Source extract
===
Ways to Detoxify...Part One

Successful nutritional programs include two fundamental aspects: (1) Detoxifying; and (2) Rebuilding.  Today we are going to talk about detoxification (internal cleansing).

Cells take in nutrients and discard wastes.  If wastes are not eliminated, they accumulate and prevent cells from receiving proper nourishment.  The best diet/supplements in the world cannot help cells that are strangling in their own waste.  


Reduce Internal Pollution:  The first step to cleansing the body is to stop ingesting so many toxins.  We typically overload our bodies by ingesting substances that were never meant to be consumed, e.g., refined sugars, refined flour, tobacco smoke, soft drinks, drugs, alcohol, artificial colorings, preservatives, artificial flavorings, airborne pollutants, etc.  These things create an overload of toxins for the body to eliminate.  Even healthy food can create a toxic overload if we eat too much of it. 

Exercise: Lymph vessels are the "sewage highways" of the body. Lymph fluid is the intermediary between the blood and cells, in which nutrients are exchanged and wastes carried off. The body has more lymph than blood, which must circulate without the benefit of a heart or pump.  Exercise gives the lymphatic system the "massage" it needs to keep working efficiently. 

Water: Water provides the medium in which all biochemical reactions take place.  It is needed to eliminate wastes through the kidneys and colon, yet most of us do not drink enough.  It is a good habit to consume half your weight in ounces of purified water daily.  

Healthy Colon: The human colon is convoluted in shape and works best when it is full of fibre. Fibre is the indigestible outer covering of plant cells that acts like a "broom" to clean out the intestines, e.g., psyllium. It is best to consume at least 60% of food from plant sources. Animal products do not provide any fibre at all. 

Mini-Fasting: Insulin-dependent diabetics should NOT fast. It could cause blood sugar levels to drop too quickly. Just about everyone else can fast safely for short periods, including most hypoglycemics. Fasting means not eating for brief periods so the body can do its "housecleaning". Fasting eases the load on the digestive organs which enables the liver to catch up on its blood-cleansing functions.

A complete rest from food can be done on a weekly or monthly basis.  Ideally, it is best to choose a 24-hour period where very little activity is required.  During this time, drink a minimum of 2 liters of purified water.  If you feel tired, rest.  If you feel sleepy, sleep.  If you feel lightheaded, weak or hungry, drink more water.  If at any time, you wish to end the fast, then do so.  The first meal after the fast should consist of fresh, raw vegetables or fruit.  Then, about two or three hours after this mini-meal, other kinds of foods can be re-introduced.
===
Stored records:
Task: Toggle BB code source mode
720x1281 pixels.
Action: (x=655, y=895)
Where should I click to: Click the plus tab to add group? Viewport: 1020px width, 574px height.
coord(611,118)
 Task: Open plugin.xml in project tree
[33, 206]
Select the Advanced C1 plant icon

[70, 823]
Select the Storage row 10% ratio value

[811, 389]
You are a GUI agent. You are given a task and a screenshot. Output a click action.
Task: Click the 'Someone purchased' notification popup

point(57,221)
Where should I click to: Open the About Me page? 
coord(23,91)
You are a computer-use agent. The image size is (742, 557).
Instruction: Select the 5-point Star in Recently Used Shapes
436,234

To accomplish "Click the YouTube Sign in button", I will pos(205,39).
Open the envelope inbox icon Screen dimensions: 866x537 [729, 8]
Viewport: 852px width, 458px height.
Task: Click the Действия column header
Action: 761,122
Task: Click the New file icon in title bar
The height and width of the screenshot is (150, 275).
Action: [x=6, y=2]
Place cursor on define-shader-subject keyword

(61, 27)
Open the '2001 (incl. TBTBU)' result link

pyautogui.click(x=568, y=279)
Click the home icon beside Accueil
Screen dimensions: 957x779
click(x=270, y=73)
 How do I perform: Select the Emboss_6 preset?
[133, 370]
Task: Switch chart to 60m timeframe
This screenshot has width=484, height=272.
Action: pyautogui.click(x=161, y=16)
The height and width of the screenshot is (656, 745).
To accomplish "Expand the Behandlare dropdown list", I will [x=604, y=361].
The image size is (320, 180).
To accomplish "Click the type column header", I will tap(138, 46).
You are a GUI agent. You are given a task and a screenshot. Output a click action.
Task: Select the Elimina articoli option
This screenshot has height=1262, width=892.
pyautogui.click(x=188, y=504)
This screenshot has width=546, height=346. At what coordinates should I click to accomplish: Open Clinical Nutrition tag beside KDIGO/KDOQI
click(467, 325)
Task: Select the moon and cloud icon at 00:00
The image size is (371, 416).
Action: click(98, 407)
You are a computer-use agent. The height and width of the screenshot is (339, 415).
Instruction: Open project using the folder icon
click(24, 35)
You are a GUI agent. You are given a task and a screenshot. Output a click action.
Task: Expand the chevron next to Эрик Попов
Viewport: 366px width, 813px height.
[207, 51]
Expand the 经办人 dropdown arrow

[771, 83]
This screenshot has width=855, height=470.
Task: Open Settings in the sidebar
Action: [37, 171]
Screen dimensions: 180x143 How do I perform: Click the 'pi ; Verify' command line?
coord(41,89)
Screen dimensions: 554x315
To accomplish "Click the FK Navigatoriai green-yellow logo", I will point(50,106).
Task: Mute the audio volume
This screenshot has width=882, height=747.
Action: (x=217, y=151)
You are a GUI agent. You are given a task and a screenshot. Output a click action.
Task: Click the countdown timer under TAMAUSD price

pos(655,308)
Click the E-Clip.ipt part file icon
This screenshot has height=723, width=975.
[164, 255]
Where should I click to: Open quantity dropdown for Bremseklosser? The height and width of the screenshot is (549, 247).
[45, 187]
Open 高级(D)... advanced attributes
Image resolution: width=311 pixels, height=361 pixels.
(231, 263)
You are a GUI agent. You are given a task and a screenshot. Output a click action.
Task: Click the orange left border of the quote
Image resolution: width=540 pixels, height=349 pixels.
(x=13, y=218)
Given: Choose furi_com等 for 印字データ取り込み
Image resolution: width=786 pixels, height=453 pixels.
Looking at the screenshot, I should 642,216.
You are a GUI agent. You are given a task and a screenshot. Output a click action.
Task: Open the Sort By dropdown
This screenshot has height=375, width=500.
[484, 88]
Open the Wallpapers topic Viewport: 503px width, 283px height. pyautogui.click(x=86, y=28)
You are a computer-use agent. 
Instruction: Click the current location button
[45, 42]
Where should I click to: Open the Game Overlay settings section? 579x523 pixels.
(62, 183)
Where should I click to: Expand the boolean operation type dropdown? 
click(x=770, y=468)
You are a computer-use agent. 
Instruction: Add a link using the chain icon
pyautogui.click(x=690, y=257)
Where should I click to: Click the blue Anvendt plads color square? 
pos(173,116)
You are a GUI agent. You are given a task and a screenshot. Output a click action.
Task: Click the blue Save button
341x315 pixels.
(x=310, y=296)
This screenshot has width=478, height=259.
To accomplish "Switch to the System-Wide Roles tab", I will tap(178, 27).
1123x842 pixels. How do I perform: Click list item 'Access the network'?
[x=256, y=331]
===
What you will do
1. Summarize the detoxification article in two sentences.
2. According to the detoxification article, what should the first meal after a fast consist of?
3. Rewrite the paragraph of the detoxification article that begins "A complete rest from food" as a bulleted list, keeping its main facts.
None of the stored rows is needed for this work.

Solved problems
1. Successful nutritional programs involve detoxifying and rebuilding, and cells cannot be properly nourished if their wastes are not eliminated. Cleansing the body involves ingesting fewer toxins, exercising to keep the lymphatic system working, drinking enough purified water, eating plenty of fiber from plant sources, and fasting for short periods, though insulin-dependent diabetics should not fast.

2. Fresh, raw vegetables or fruit.

3.
- A complete rest from food can be done weekly or monthly.
- Ideally, choose a 24-hour period that requires very little activity.
- Drink at least 2 liters of purified water during this time.
- Rest if tired, sleep if sleepy, and drink more water if lightheaded, weak, or hungry.
- End the fast at any time you wish.
- Make the first meal fresh, raw vegetables or fruit.
- Reintroduce other foods about two or three hours after this mini-meal.